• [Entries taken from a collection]
▼

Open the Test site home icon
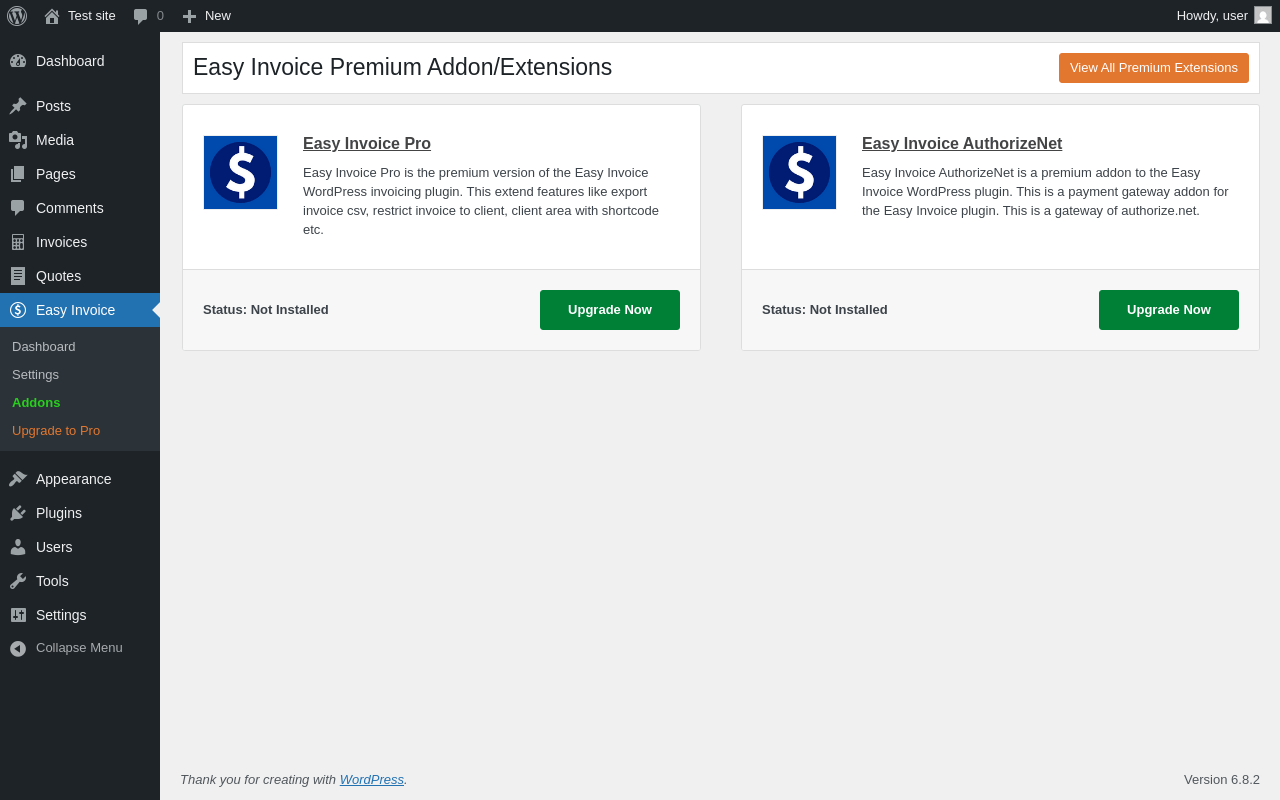1280x800 pixels. tap(52, 16)
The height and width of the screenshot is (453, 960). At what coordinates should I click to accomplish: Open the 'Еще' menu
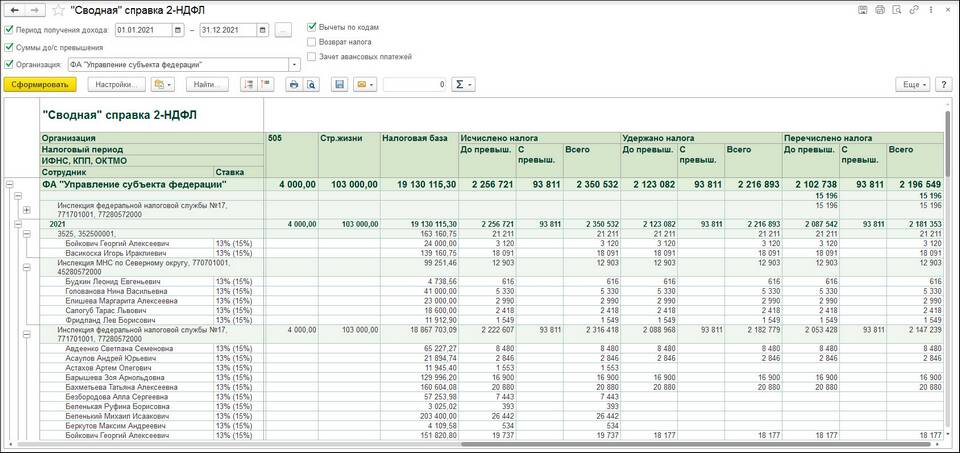click(x=912, y=85)
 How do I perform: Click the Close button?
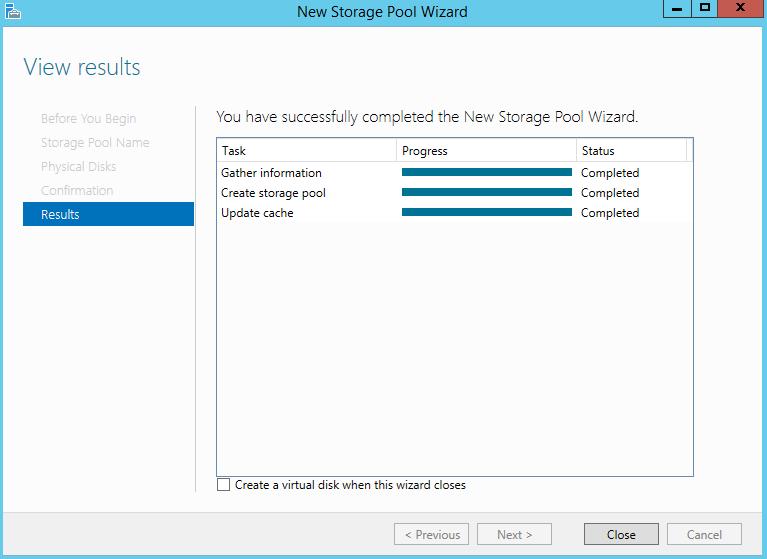(621, 534)
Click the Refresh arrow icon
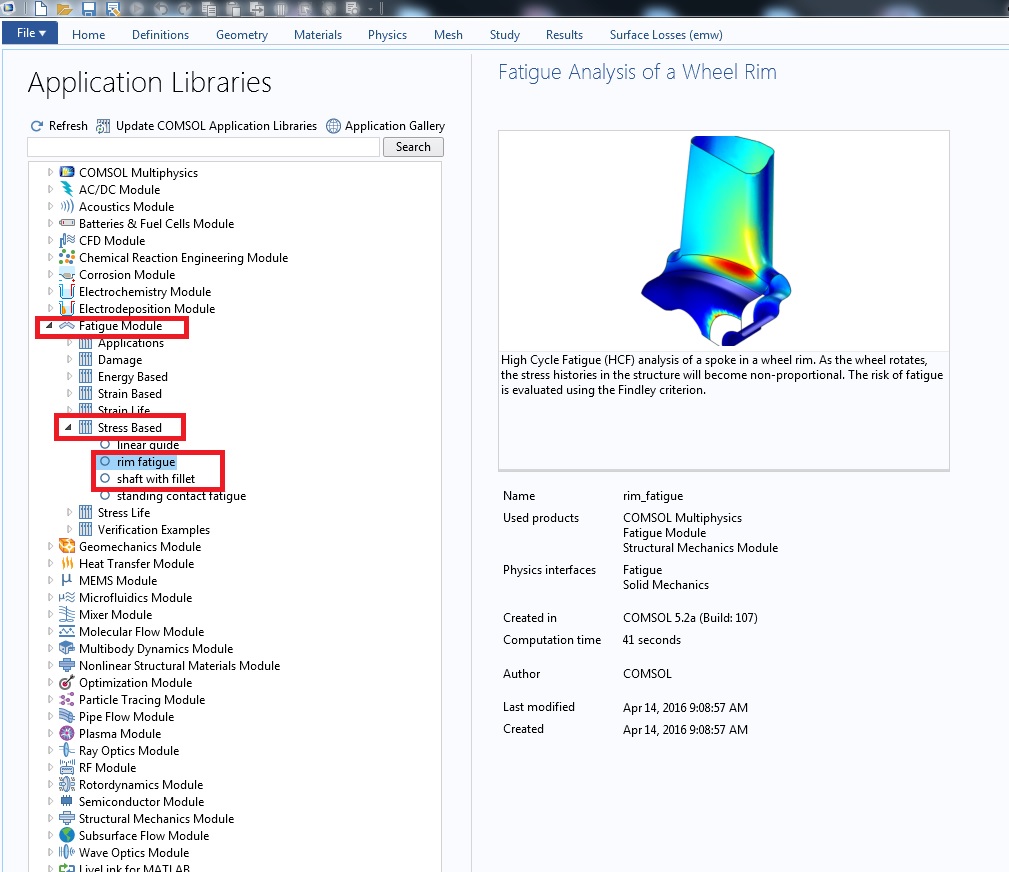 (37, 126)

▲

• [WORK TO BE COMPLETED]
Express the lines of the records above as a numbered list, with blank lines dropped and the pictures left out.

• [RIGHT ANSWER]
1. Open the Test site home icon
2. 1280x800 pixels. tap(52, 16)
3. The height and width of the screenshot is (453, 960). At what coordinates should I click to accomplish: Open the 'Еще' menu
4. click(x=912, y=85)
5.  How do I perform: Click the Close button?
6. (621, 534)
7. Click the Refresh arrow icon
8.  (37, 126)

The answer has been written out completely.